═══ PROVIDED INFORMATION ═══

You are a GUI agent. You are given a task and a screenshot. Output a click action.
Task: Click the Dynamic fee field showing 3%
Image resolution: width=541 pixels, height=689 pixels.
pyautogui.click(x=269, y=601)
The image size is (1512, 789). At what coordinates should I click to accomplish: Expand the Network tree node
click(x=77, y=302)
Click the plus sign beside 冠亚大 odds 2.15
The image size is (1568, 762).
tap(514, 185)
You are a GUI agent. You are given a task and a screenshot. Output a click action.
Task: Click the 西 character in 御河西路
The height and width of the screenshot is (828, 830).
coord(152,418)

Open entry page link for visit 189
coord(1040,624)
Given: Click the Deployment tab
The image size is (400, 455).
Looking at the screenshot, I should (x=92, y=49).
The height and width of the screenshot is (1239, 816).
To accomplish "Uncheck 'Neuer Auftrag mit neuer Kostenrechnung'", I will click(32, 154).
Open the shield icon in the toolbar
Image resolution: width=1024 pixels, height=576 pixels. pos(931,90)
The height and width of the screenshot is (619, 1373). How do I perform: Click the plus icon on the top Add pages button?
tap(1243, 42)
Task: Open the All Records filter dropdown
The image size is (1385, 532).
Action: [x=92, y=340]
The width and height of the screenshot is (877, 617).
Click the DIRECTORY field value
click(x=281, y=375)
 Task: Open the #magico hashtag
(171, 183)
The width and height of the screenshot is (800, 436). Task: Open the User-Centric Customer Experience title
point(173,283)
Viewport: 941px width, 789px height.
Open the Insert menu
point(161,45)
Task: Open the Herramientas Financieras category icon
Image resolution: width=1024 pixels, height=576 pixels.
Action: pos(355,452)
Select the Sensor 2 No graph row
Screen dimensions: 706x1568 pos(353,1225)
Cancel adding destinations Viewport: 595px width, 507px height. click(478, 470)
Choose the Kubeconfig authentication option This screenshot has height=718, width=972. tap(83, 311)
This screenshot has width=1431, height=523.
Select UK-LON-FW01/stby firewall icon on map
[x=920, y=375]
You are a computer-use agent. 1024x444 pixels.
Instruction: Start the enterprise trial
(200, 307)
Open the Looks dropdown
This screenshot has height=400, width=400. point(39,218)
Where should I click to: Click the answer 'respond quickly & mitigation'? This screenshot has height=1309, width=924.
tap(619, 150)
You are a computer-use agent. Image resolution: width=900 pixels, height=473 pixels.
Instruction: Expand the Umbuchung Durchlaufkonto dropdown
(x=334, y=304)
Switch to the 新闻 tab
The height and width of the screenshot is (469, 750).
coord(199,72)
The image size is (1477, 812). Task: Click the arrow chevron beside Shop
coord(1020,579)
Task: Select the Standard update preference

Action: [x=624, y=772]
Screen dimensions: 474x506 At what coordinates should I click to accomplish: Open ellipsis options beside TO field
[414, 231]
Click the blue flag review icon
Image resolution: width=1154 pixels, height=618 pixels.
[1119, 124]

═══

WORK TASK:
Each record above must be output without any alteration.

SOLUTION BELOW:
You are a GUI agent. You are given a task and a screenshot. Output a click action.
Task: Click the Dynamic fee field showing 3%
Image resolution: width=541 pixels, height=689 pixels.
pyautogui.click(x=269, y=601)
The image size is (1512, 789). At what coordinates should I click to accomplish: Expand the Network tree node
click(x=77, y=302)
Click the plus sign beside 冠亚大 odds 2.15
The image size is (1568, 762).
tap(514, 185)
You are a GUI agent. You are given a task and a screenshot. Output a click action.
Task: Click the 西 character in 御河西路
The height and width of the screenshot is (828, 830).
coord(152,418)

Open entry page link for visit 189
coord(1040,624)
Given: Click the Deployment tab
The image size is (400, 455).
Looking at the screenshot, I should (x=92, y=49).
The height and width of the screenshot is (1239, 816).
To accomplish "Uncheck 'Neuer Auftrag mit neuer Kostenrechnung'", I will click(32, 154).
Open the shield icon in the toolbar
Image resolution: width=1024 pixels, height=576 pixels. pos(931,90)
The height and width of the screenshot is (619, 1373). How do I perform: Click the plus icon on the top Add pages button?
tap(1243, 42)
Task: Open the All Records filter dropdown
The image size is (1385, 532).
Action: [x=92, y=340]
The width and height of the screenshot is (877, 617).
Click the DIRECTORY field value
click(x=281, y=375)
 Task: Open the #magico hashtag
(171, 183)
The width and height of the screenshot is (800, 436). Task: Open the User-Centric Customer Experience title
point(173,283)
Viewport: 941px width, 789px height.
Open the Insert menu
point(161,45)
Task: Open the Herramientas Financieras category icon
Image resolution: width=1024 pixels, height=576 pixels.
Action: pos(355,452)
Select the Sensor 2 No graph row
Screen dimensions: 706x1568 pos(353,1225)
Cancel adding destinations Viewport: 595px width, 507px height. click(478, 470)
Choose the Kubeconfig authentication option This screenshot has height=718, width=972. tap(83, 311)
This screenshot has width=1431, height=523.
Select UK-LON-FW01/stby firewall icon on map
[x=920, y=375]
You are a computer-use agent. 1024x444 pixels.
Instruction: Start the enterprise trial
(200, 307)
Open the Looks dropdown
This screenshot has height=400, width=400. point(39,218)
Where should I click to: Click the answer 'respond quickly & mitigation'? This screenshot has height=1309, width=924.
tap(619, 150)
You are a computer-use agent. Image resolution: width=900 pixels, height=473 pixels.
Instruction: Expand the Umbuchung Durchlaufkonto dropdown
(x=334, y=304)
Switch to the 新闻 tab
The height and width of the screenshot is (469, 750).
coord(199,72)
The image size is (1477, 812). Task: Click the arrow chevron beside Shop
coord(1020,579)
Task: Select the Standard update preference

Action: [x=624, y=772]
Screen dimensions: 474x506 At what coordinates should I click to accomplish: Open ellipsis options beside TO field
[414, 231]
Click the blue flag review icon
Image resolution: width=1154 pixels, height=618 pixels.
[1119, 124]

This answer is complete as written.